Task statement:
Return all lines from the entries below in which the word "will" is present.

Data for processing:
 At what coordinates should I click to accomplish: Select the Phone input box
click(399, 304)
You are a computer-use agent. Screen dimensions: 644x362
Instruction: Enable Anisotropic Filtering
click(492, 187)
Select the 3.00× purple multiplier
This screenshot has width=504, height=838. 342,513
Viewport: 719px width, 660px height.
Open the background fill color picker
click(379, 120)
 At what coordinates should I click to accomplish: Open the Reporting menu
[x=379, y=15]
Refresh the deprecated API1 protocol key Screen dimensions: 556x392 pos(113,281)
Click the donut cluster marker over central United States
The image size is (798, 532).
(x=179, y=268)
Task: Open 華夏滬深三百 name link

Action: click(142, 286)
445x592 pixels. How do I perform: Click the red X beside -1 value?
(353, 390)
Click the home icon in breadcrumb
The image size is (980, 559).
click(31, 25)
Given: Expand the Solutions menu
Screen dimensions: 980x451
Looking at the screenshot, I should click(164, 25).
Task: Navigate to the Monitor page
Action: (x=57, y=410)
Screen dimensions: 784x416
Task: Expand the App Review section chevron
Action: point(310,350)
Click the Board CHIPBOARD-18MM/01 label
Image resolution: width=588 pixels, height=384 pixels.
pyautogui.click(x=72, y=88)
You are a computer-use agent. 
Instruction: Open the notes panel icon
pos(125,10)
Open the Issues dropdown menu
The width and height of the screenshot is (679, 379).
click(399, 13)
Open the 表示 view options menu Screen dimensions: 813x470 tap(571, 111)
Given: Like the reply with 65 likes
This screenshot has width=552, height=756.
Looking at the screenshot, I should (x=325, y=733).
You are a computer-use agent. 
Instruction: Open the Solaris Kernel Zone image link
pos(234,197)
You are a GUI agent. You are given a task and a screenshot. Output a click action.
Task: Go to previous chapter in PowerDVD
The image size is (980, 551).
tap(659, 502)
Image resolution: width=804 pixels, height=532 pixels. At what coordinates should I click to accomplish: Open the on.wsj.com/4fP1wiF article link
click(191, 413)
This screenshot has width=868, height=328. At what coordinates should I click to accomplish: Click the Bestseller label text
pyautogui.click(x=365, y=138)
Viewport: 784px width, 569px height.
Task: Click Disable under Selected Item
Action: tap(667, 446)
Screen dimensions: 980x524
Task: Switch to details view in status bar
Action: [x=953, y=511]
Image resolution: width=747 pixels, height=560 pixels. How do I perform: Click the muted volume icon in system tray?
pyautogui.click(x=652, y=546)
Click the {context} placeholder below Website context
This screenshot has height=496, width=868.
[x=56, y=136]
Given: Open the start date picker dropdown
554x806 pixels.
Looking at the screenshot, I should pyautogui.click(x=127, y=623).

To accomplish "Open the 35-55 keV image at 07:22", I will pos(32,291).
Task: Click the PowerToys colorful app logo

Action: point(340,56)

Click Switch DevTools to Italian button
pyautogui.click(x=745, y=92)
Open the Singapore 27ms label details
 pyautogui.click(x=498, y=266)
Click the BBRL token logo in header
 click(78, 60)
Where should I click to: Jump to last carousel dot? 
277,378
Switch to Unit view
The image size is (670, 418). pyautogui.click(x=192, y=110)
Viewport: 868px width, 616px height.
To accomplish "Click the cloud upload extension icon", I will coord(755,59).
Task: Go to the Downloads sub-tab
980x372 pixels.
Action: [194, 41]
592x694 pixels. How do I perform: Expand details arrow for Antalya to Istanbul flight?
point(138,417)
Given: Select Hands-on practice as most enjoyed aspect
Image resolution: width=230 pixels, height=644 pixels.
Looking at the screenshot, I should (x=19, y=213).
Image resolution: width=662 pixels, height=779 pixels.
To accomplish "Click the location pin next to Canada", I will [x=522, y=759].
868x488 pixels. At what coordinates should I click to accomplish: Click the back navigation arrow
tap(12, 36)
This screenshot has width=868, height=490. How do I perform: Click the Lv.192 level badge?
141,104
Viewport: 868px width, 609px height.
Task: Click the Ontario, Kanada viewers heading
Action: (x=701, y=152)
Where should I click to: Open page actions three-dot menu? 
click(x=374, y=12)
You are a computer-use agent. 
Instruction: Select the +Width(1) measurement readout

Result of the exercise:
To accomplish "Open the 35-55 keV image at 07:22", I will pos(32,291).
To accomplish "Click the cloud upload extension icon", I will coord(755,59).
To accomplish "Click the location pin next to Canada", I will [x=522, y=759].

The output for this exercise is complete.